The world's top supplier of industrial chocolate to the confectionery industry delivered a solid set of first quarter figures yesterday with net profit rising by 17 per cent, boosted by the integration of recently acquired US confectionery firm Brach's and Belgian-Dutch chocolate group Luijckx.

Net profit for the first three months ended 30 November 2003 rose to CHF56.7 million from CHF48.5 million in the year-ago period, beating consensus estimates of around CHF47.7 million.

A fully integrated chocolate company - from bean to retailer - Barry Callebaut is divided into two principal business segments - industrial (cocoa and food manufacturers) and food service/food retail.

On the industrial side, sales revenue, boosted by price increases, grew by 3.5 per cent to CHF623m, up from CHF601m for the same period in the previous year, despite a fall in volumes.

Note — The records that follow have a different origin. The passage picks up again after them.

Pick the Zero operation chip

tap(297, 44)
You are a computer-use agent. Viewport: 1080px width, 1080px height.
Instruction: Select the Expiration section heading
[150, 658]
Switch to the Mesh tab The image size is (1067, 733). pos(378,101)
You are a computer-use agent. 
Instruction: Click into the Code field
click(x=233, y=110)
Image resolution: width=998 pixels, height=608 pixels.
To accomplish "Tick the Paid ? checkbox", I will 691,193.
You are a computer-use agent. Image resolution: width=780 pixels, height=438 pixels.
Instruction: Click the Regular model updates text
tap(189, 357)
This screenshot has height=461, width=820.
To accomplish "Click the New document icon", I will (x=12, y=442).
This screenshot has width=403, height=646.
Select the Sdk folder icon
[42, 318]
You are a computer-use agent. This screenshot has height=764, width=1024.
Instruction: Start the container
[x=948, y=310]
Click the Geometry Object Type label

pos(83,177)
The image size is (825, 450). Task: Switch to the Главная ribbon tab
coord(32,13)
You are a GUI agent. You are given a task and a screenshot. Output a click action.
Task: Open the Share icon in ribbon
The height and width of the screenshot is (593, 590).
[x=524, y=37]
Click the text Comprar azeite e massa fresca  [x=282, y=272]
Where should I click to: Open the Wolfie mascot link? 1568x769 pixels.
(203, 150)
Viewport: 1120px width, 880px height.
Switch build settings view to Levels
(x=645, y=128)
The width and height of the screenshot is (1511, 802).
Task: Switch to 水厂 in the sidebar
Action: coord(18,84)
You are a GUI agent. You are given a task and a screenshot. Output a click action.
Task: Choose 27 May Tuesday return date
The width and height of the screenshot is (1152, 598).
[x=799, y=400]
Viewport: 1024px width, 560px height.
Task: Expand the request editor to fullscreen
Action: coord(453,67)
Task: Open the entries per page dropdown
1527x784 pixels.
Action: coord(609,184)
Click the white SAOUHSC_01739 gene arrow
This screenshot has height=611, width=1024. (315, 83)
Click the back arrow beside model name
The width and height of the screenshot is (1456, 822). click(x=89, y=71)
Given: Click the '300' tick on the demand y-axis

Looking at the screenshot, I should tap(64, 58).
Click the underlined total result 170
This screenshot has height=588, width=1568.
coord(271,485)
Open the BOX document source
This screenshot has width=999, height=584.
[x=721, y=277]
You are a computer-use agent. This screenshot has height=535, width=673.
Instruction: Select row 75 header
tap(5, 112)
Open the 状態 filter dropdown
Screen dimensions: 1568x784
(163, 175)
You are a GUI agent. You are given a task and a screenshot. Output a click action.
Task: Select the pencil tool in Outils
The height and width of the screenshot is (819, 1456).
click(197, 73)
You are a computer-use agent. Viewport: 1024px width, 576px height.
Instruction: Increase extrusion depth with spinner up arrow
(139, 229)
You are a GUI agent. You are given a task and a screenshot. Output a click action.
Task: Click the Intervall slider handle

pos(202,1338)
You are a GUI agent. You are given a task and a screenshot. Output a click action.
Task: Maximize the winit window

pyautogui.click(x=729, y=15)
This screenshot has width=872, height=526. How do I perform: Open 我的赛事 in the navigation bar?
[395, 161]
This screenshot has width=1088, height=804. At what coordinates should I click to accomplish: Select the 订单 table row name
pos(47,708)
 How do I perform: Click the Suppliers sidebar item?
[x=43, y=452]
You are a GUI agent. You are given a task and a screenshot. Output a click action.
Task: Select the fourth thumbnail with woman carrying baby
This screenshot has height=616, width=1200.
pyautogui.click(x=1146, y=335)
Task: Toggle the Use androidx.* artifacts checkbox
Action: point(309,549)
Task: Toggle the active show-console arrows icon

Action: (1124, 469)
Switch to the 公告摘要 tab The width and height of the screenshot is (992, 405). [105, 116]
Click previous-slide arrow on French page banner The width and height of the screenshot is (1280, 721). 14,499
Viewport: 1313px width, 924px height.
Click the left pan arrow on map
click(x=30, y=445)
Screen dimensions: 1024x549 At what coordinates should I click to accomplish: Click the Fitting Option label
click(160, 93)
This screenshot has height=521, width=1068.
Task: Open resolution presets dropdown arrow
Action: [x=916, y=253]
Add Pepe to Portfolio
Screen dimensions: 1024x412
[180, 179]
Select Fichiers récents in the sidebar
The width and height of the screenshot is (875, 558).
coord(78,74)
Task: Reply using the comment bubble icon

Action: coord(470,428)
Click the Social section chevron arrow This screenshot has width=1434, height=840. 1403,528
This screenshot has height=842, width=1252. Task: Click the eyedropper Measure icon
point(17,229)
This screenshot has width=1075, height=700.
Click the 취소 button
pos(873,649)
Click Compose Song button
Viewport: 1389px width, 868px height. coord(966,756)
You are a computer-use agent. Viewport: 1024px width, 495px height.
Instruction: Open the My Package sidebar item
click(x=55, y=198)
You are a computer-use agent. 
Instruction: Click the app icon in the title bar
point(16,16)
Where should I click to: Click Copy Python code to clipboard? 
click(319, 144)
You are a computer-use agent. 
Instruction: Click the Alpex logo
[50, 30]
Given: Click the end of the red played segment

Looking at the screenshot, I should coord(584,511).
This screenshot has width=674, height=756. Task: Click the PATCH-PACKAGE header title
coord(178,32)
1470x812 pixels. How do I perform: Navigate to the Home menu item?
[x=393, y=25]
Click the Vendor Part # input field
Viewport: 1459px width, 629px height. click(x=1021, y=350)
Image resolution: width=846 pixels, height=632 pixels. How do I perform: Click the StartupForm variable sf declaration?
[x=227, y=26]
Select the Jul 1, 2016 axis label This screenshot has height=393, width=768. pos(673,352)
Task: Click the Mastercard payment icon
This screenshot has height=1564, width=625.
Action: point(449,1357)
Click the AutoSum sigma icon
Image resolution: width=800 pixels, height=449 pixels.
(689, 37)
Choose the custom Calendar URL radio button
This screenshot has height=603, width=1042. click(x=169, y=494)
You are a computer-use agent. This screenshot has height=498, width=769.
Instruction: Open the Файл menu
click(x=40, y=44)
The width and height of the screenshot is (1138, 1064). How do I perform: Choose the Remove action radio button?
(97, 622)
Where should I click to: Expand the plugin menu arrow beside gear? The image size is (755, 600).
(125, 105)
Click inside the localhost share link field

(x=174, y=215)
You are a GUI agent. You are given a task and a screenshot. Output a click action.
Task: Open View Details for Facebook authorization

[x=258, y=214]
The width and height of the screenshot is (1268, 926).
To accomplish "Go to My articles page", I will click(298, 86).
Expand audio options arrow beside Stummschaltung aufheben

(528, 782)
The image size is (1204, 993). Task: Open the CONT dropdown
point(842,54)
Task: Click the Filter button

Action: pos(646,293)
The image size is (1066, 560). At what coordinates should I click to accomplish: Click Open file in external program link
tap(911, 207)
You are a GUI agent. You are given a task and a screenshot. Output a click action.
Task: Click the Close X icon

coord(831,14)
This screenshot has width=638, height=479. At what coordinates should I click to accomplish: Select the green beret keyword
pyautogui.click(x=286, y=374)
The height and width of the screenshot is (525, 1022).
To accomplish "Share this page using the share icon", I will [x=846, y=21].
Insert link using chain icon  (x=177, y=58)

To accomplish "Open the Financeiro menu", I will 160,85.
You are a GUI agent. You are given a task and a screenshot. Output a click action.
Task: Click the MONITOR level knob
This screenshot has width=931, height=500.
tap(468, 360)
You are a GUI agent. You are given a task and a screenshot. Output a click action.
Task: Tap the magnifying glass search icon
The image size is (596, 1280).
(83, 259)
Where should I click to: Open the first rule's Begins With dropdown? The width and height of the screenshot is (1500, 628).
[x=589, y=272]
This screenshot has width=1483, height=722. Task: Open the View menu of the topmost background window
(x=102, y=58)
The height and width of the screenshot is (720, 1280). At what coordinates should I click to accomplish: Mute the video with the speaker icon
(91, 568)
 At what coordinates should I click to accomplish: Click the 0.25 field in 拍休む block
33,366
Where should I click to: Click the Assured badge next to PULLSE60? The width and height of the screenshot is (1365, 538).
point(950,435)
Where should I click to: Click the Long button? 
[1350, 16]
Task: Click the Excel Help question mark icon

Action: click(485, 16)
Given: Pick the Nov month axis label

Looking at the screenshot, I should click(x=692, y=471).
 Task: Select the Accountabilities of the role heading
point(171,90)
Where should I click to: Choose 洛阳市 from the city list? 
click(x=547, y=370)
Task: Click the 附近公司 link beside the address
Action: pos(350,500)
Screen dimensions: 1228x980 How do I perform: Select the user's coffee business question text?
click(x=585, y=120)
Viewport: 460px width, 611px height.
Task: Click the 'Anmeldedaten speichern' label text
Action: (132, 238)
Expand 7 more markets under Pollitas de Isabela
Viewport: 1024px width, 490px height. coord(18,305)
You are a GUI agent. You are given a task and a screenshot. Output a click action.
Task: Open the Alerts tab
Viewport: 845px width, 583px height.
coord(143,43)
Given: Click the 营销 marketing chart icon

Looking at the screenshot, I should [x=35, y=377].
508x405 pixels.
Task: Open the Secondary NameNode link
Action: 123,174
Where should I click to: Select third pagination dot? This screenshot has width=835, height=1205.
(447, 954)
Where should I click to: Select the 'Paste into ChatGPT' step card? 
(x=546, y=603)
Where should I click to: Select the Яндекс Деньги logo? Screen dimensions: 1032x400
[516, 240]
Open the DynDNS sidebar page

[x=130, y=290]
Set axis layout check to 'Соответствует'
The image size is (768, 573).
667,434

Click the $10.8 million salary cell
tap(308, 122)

While cocoa saw a 14 per cent rise in sales, contributing CHF158m to the figure, actual volumes dipped by 5.9 per cent to 31 492mt. A deliberate step taken by the company to decrease cocoa volumes, Patrick De Maeseneire, CEO of Barry Callebaut told a press conference yesterday. Sales volumes also fell, by 1.3 per cent, to 148,345mt for the food manufacturers unit.

'Cocoa prices drifted sideways in the reporting period and closed below the level of GBP 900 per tonne,' said the company in a statement this week.

'The presence of the group in Ghana continues to pay off,' said the CEO yesterday. An active strategy to pursue the 'diversification of its bean sourcing' has been put in place by the chocolate group, which, in addition to the Ivory Coast and Ghana, is currently sourcing now from Indonesia, the world's third biggest supplier of cocoa.

At 1.3m tonnes, the Ivory Coast is still the number one global supplier of cocoa, followed by Ghana with 497,000 tonnes and Indonesia with 425,000 tonnes, according to figures from the International Cocoa Organisation.

Sales for the Barry Callebaut group as a whole grew to CHF1.22 billion from CHF1.10 billion and operating profit to CHF91.5 million from CHF79.3 million. The sales growth was due partly due to the acquisitions of chocolate companies Brach's and Luijckx. The company said it expects to increase net profit and operating profit by a double-digit percentage for the full year.

With a total revenue of €2.5bn in 2003, products from the company include bulk chocolate, chocolate coverings, coatings, powders. Major competitors of Barry Callebaut are the US company Hershey Foods, Mars and Swiss giant Nestlé.